Japan's US$158b M&A wave moves away from China toward ASEAN and US

Japan's US$158b M&A wave moves away from China toward ASEAN and US

Buying a Japanese firm gives Western buyers indirect exposure to Southeast Asia without investing directly in the region.

Japanese outbound M&A is shifting towards North America and ASEAN as tariff uncertainty and supply-chain changes reshape deal strategy across Asia.

Hikaru Okada, Head of Deal Advisory for the Asia-Pacific region at KPMG, said Japan remains one of the region’s most active cross-border acquirers, with outbound M&A reaching US$158b. Japanese capital that previously flowed heavily into China is now being redirected as companies reassess market exposure.

“The destination has been shifting to North America and ASEAN countries,” Okada said.

China is not disappearing from Japanese deal plans, but the pace is expected to stay below earlier peaks. Okada said capital flows into China may remain low for the next six months or longer because of political uncertainty, although some technology and industrial sectors remain important for Japanese companies.

Tariffs are also changing acquisition logic. Okada said higher US tariffs are making local operations more important than exporting goods or services from Japan, Korea or other Asian markets. That is pushing companies to consider US acquisitions to build capacity closer to customers.

Across ASPAC, active consolidation sectors include energy, technology, media and telecommunications, industrial manufacturing, financial services, and consumer and retail. Australia and ASEAN remain common destinations for outbound capital.

Indonesia is drawing attention because of its large population and growing consumer and industrial markets. Okada said capital inflows are expected from Japan and North America, with Korea and China likely to follow.

The underappreciated opportunity may sit in Japan and Korea. Okada said both markets are viewed as more aligned with Western economies, making them attractive for institutional capital.

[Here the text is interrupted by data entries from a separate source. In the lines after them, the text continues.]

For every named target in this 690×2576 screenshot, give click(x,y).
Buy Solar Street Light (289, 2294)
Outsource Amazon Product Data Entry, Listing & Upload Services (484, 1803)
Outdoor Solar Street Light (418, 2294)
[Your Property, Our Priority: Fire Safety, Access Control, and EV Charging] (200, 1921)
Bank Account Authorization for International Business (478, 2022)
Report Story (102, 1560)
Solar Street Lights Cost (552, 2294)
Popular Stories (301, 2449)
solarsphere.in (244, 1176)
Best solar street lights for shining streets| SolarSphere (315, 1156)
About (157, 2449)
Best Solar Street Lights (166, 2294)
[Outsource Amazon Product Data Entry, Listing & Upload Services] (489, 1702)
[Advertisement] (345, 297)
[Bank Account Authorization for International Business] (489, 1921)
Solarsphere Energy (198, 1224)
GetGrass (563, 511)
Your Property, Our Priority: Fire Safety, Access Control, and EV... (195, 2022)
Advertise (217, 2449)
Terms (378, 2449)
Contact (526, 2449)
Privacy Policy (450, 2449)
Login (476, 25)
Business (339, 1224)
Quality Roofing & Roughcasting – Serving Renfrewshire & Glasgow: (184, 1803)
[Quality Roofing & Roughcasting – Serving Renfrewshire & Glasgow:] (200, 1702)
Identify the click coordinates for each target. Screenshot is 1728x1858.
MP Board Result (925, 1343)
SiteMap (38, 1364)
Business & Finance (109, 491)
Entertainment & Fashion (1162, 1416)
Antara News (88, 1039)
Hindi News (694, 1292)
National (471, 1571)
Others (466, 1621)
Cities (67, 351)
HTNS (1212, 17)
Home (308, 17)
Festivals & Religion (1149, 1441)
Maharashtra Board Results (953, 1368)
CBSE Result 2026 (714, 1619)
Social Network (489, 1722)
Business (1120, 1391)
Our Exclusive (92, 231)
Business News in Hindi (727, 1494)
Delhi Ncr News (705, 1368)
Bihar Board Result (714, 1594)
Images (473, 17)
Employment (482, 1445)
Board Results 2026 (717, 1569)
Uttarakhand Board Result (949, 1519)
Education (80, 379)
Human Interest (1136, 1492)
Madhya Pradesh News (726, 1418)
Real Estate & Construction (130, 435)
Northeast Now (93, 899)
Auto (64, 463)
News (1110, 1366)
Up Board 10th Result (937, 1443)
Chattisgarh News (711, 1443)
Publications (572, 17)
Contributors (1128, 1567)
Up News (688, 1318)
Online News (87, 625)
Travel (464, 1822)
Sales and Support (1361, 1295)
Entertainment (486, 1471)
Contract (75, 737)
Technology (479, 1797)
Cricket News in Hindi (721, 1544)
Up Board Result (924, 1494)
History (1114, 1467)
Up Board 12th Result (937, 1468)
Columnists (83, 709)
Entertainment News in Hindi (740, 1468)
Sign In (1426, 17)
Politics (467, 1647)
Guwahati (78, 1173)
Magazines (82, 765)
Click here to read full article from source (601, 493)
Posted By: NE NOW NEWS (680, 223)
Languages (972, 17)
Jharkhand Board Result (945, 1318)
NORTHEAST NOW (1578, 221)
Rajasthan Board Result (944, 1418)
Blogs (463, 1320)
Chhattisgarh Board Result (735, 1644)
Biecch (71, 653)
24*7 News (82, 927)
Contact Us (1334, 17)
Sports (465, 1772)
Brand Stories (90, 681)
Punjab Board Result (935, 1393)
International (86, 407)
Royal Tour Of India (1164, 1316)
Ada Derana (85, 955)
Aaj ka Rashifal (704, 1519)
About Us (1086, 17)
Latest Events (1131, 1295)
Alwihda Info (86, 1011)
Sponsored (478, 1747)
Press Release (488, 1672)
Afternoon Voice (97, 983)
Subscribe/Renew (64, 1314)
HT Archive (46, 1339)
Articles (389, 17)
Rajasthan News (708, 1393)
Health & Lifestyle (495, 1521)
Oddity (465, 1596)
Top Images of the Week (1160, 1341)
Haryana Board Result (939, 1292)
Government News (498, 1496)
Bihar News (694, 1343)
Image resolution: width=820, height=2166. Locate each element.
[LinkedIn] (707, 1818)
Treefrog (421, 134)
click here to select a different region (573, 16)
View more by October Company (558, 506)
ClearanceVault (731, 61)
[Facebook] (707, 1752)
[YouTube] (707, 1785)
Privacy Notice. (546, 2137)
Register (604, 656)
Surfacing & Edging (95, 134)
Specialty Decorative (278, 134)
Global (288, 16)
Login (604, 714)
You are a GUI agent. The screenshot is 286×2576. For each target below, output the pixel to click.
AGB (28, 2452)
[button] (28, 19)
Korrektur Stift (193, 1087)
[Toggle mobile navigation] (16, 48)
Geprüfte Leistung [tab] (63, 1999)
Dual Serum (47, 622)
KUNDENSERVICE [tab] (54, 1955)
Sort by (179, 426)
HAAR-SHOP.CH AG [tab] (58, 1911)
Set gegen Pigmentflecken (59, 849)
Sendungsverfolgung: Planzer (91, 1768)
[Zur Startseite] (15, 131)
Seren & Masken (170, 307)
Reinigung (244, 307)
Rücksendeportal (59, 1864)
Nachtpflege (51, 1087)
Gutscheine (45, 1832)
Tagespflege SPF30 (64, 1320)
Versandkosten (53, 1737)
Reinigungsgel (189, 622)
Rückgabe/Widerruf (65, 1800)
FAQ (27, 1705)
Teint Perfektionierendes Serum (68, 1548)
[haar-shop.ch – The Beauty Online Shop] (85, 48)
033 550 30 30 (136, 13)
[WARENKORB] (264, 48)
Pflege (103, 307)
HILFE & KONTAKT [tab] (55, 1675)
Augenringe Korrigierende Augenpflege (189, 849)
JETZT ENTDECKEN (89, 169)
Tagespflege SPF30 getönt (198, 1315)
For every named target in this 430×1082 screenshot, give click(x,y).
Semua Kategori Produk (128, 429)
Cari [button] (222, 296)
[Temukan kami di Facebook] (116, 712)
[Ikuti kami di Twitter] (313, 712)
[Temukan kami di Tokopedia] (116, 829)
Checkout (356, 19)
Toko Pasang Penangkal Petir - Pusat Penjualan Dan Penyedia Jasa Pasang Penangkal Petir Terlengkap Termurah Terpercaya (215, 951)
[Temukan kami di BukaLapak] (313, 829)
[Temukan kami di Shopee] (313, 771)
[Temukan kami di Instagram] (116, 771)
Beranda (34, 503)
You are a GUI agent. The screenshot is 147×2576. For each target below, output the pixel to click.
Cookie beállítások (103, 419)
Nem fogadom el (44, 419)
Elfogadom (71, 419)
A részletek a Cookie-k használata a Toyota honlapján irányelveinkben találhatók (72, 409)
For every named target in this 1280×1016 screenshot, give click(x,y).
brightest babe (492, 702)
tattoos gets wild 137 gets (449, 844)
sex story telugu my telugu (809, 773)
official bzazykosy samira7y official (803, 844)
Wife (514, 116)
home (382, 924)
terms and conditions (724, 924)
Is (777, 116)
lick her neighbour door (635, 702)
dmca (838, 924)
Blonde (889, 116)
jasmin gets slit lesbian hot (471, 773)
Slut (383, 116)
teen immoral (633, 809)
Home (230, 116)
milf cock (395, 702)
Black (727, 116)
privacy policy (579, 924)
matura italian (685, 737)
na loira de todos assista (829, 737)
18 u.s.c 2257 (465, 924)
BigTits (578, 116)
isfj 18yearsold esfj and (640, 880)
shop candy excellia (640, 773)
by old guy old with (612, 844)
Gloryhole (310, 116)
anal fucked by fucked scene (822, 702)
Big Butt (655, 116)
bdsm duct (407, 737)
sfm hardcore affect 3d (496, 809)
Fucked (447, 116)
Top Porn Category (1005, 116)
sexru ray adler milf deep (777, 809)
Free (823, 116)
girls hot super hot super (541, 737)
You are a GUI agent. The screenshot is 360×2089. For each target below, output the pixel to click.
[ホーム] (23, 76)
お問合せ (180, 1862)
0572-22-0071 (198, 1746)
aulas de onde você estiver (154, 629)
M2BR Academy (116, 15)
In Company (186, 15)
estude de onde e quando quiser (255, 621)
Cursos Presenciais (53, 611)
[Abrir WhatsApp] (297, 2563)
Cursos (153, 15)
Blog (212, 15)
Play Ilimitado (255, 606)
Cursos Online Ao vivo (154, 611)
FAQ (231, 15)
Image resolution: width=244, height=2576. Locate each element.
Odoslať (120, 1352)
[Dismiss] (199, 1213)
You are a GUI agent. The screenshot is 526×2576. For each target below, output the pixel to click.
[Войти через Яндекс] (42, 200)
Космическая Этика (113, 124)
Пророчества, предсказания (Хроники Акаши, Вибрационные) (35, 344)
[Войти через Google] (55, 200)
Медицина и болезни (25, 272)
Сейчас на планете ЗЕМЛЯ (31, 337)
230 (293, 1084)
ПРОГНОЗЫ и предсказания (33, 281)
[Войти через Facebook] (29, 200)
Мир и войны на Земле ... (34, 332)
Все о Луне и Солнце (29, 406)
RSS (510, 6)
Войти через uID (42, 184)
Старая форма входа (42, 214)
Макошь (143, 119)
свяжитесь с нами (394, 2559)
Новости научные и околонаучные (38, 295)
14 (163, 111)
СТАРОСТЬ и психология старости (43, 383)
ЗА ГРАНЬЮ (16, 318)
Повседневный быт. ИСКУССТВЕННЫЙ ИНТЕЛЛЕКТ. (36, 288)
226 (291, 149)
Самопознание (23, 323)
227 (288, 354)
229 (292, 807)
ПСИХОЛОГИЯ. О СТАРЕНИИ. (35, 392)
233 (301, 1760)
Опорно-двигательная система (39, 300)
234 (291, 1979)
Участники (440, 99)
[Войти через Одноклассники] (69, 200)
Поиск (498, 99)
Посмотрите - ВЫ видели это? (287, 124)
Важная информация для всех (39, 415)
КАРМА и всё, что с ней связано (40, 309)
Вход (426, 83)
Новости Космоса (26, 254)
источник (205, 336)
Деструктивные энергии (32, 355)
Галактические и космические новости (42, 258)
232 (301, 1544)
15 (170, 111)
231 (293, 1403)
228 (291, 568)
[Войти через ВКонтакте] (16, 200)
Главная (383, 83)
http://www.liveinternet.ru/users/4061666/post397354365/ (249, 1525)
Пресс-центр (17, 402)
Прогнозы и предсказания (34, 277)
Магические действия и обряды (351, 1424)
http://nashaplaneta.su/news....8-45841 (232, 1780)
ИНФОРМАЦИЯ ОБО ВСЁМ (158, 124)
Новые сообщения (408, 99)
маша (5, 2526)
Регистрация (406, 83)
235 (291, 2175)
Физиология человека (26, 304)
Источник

Japanese and Korean companies also offer indirect exposure to Southeast Asia because many have manufacturing bases in the region. For Western investors, acquiring assets in Japan or Korea can provide an ASEAN route without buying directly in the target market.

For dealmakers, the test is whether acquisitions can secure supply chains, reduce geopolitical exposure and place companies closer to end markets.